Today, the accounting firm he heads has six offices. The Hoffman Family Enterprises he owns with his children runs a diverse group of small businesses, from construction to auto service to hospitality and tourism. His list of civic leadership positions is vast.
Mike Long is pleading with national Republican leaders to push aside Assemblywoman Scozzafava and give the GOP nomination to Hoffman. Says Long: "She symbolizes the tax-and-spend-and-earmark philo-sophy that has so decimated the Republican party in Congress. On the other hand, if Owens wins, it will be a huge victory for the discredited Obama White House."
If Republicans do not accept Hoffman as their candidate, state and national conservative movement leaders have an enormous stake in what happens in the 23rd. Despite Hoffman's pledge to put in at least $250,000 of his own money, fundraising for the Hoffman campaign will prove a real test of the strength of conservatives nationally. National parties can be counted on to pour huge resources into the district for the election. Can conservatives match these donations? The answer may tell us a great deal about the future of American politics. After all, Jim Buckley's Senate victory helped build conservative political credibility and was a direct forerunner to the Reagan movement.
McHugh is expected to be confirmed when Congress returns in September. Governor Paterson probably will set the special election for November 3, when only local races will be on the ballot.
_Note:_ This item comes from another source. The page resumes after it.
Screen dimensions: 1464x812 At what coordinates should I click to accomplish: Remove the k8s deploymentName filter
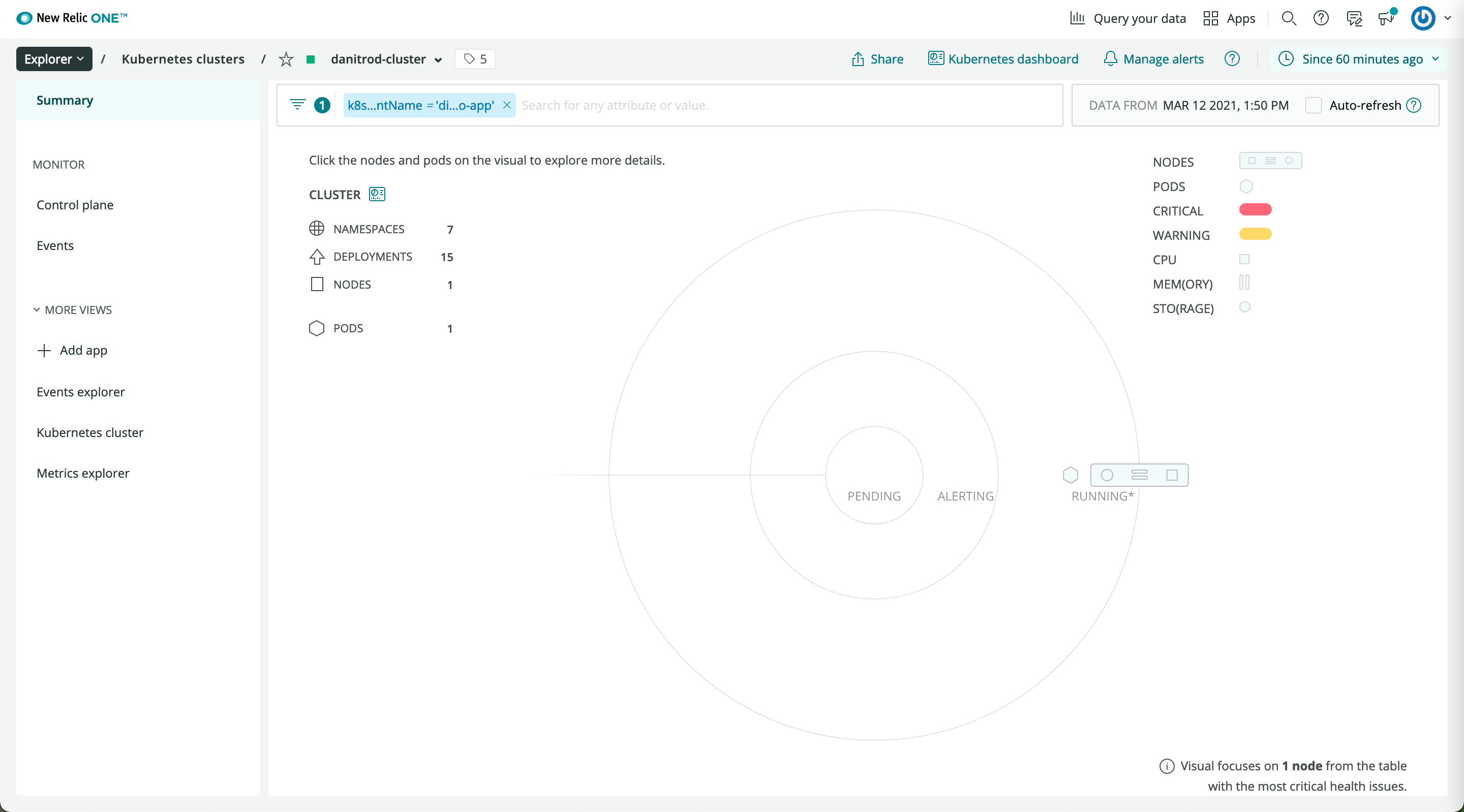[x=507, y=105]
A John McLaughlin poll, still closely held by the campaign, shows that Hoffman has every chance of winning the seat. In the 23rd district (which went by a narrow margin to Obama last year), 56 percent of likely voters said they wanted to elect a conservative Republican to succeed McHugh. Only 24 percent said they would vote for a Democrat. A minuscule 8 percent said they wanted a liberal Republican. The North Country is a spectacular place to be in late summer and early fall when the beauty of the region is unimaginable. This year the North Country will be a colorful arena for politics as well.
Kenneth Tomlinson is a former editor in chief of Reader's Digest.